• **PAGE TEXT**:

## start

Another advantage of containerization with respect to BYOD has to do with software license control. For instance, an application can be easily withdrawn from use at any time. Since it was never actually installed on the user’s device, it can be suspended should the owner of the device leave the organization or if the device gets stolen, allowing its license to be reused.
And last but not least, since communication between applications running in separate containers can be enabled through APIs, the actual amount of integration and coordination or, at the other end of the scale, isolation, can be easily controlled.
Containerization And SaaS
Software as a Service (SaaS) is another area where containerization can bring obvious value. For instance, containers can be limited, making it easier to track and control access to software from remote devices. This can prove very useful for providers needing to make their software available from the cloud on a subscription basis. In such cases, the container creates a temporary partition on the host device and that partition can be suspended at will by the provider.
Furthermore, the possibility of delivering software to incompatible devices without the need to install supporting services is particularly useful to cloud services as it expands the method of delivery for an application beyond the use of browsers.
Containerization And Mobile Device Management
Mobile Device Management (MDM) is yet another area where containerization shines. In a nutshell, MDM is basically the same thing as BYOD except that the mobile devices are owned and controlled by an organization rather than its employees. But the challenges are the same. For instance, containerization can be a great option for the delivery of applications to mobile devices as they can easily be lost or stolen.
Let’s have a brief look at some of the most common containerization software that is currently available.
Docker is, by far, the best-known containerization system. Unlike most containerization environments that will only run on the Linux platform, this one will also run on Windows. And to make things even more interesting, this is an open-source project that can be absolutely free to use although there are paid versions. The free version is known as the Community Edition or Docker CE. You can download the code for Docker CE from a GitHub repository. The software can be installed on Fedora, Ubuntu, CentOS, and Debian Linux and it is also available for Mac OS and Windows 10. In addition, if you have Windows Server 2016 and higher, you won’t even have to install Docker as it is already bundled with the operating system. On Windows and Windows Server, the Docker system relies on services from Hyper-V in order to run. These utilities get activated during the Docker setup process.

## end

• **YOUR TASKS**:
1. From the containerization text, extract the passage between "Another advantage of" and "be easily controlled.", inclusive.
2. Rewrite the paragraph of the containerization text that begins "Software as a Service (SaaS) is another area" as a short bulleted list that keeps its main facts.

• **GIVEN MATERIAL**:
## start

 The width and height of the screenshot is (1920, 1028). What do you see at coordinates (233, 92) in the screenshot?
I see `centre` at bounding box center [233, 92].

## end

• **EXPECTED ANSWERS**:
1.
Another advantage of containerization with respect to BYOD has to do with software license control. For instance, an application can be easily withdrawn from use at any time. Since it was never actually installed on the user’s device, it can be suspended should the owner of the device leave the organization or if the device gets stolen, allowing its license to be reused.
And last but not least, since communication between applications running in separate containers can be enabled through APIs, the actual amount of integration and coordination or, at the other end of the scale, isolation, can be easily controlled.

2.
- Containerization brings clear value to Software as a Service (SaaS).
- Containers can be limited, which makes it easier to track and control access to software from remote devices.
- This helps providers who offer their software from the cloud on a subscription basis.
- The container creates a temporary partition on the host device, and the provider can suspend that partition at will.